▶ **Selected passage**:
^^^^

On 12/4/2017 10:34 AM, Kirill A. Shutemov wrote:
> On Mon, Dec 04, 2017 at 04:00:26PM +0000, Tom Lendacky wrote:
>> On 12/4/2017 8:57 AM, Kirill A. Shutemov wrote:
>>> On Mon, Dec 04, 2017 at 08:19:11AM -0600, Tom Lendacky wrote:
>>>> On 12/4/2017 5:23 AM, Kirill A. Shutemov wrote:
>>>>> sme_populate_pgd() open-codes a lot of things that are not needed to be
>>>>> open-coded.
>>>>>
>>>>> Let's rewrite it in a more stream-lined way.
>>>>>
>>>>> This would also buy us boot-time switching between support between
>>>>> paging modes, when rest of the pieces will be upstream.
>>>>
>>>> Hi Kirill,
>>>>
>>>> Unfortunately, some of these can't be changed. The use of p4d_offset(),
>>>> pud_offset(), etc., use non-identity mapped virtual addresses which cause
>>>> failures at this point of the boot process.

^^^^

▶ **Records supplied**:
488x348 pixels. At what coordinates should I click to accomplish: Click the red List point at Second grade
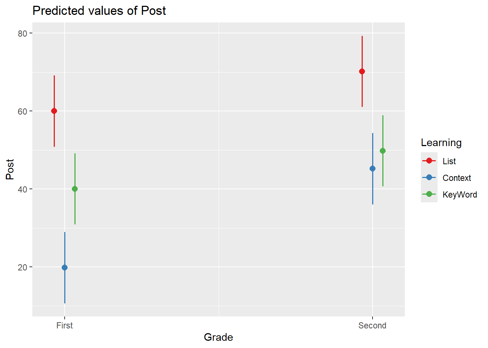(362, 71)
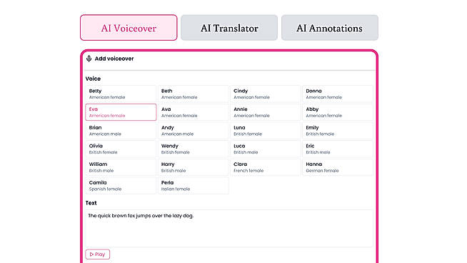This screenshot has width=467, height=263.
Task: Choose Betty American female voice
Action: [x=121, y=94]
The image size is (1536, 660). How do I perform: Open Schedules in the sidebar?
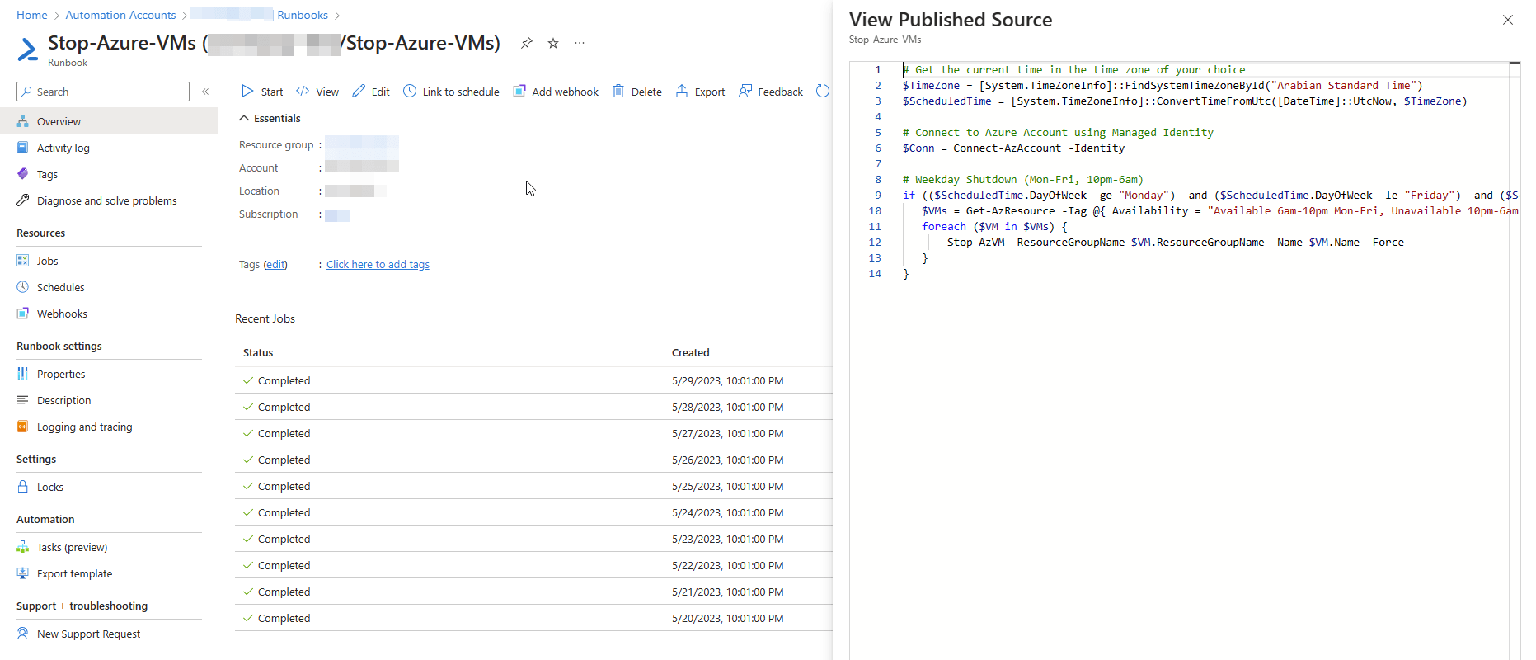pyautogui.click(x=60, y=287)
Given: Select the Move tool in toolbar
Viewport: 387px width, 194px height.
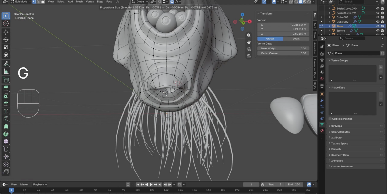Looking at the screenshot, I should [6, 32].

^^^^

Could you retype the portion of the mailing-list exchange about sme_populate_pgd() starting at "On 12/4/2017 10:34" and ending at "will be upstream."?

On 12/4/2017 10:34 AM, Kirill A. Shutemov wrote:
> On Mon, Dec 04, 2017 at 04:00:26PM +0000, Tom Lendacky wrote:
>> On 12/4/2017 8:57 AM, Kirill A. Shutemov wrote:
>>> On Mon, Dec 04, 2017 at 08:19:11AM -0600, Tom Lendacky wrote:
>>>> On 12/4/2017 5:23 AM, Kirill A. Shutemov wrote:
>>>>> sme_populate_pgd() open-codes a lot of things that are not needed to be
>>>>> open-coded.
>>>>>
>>>>> Let's rewrite it in a more stream-lined way.
>>>>>
>>>>> This would also buy us boot-time switching between support between
>>>>> paging modes, when rest of the pieces will be upstream.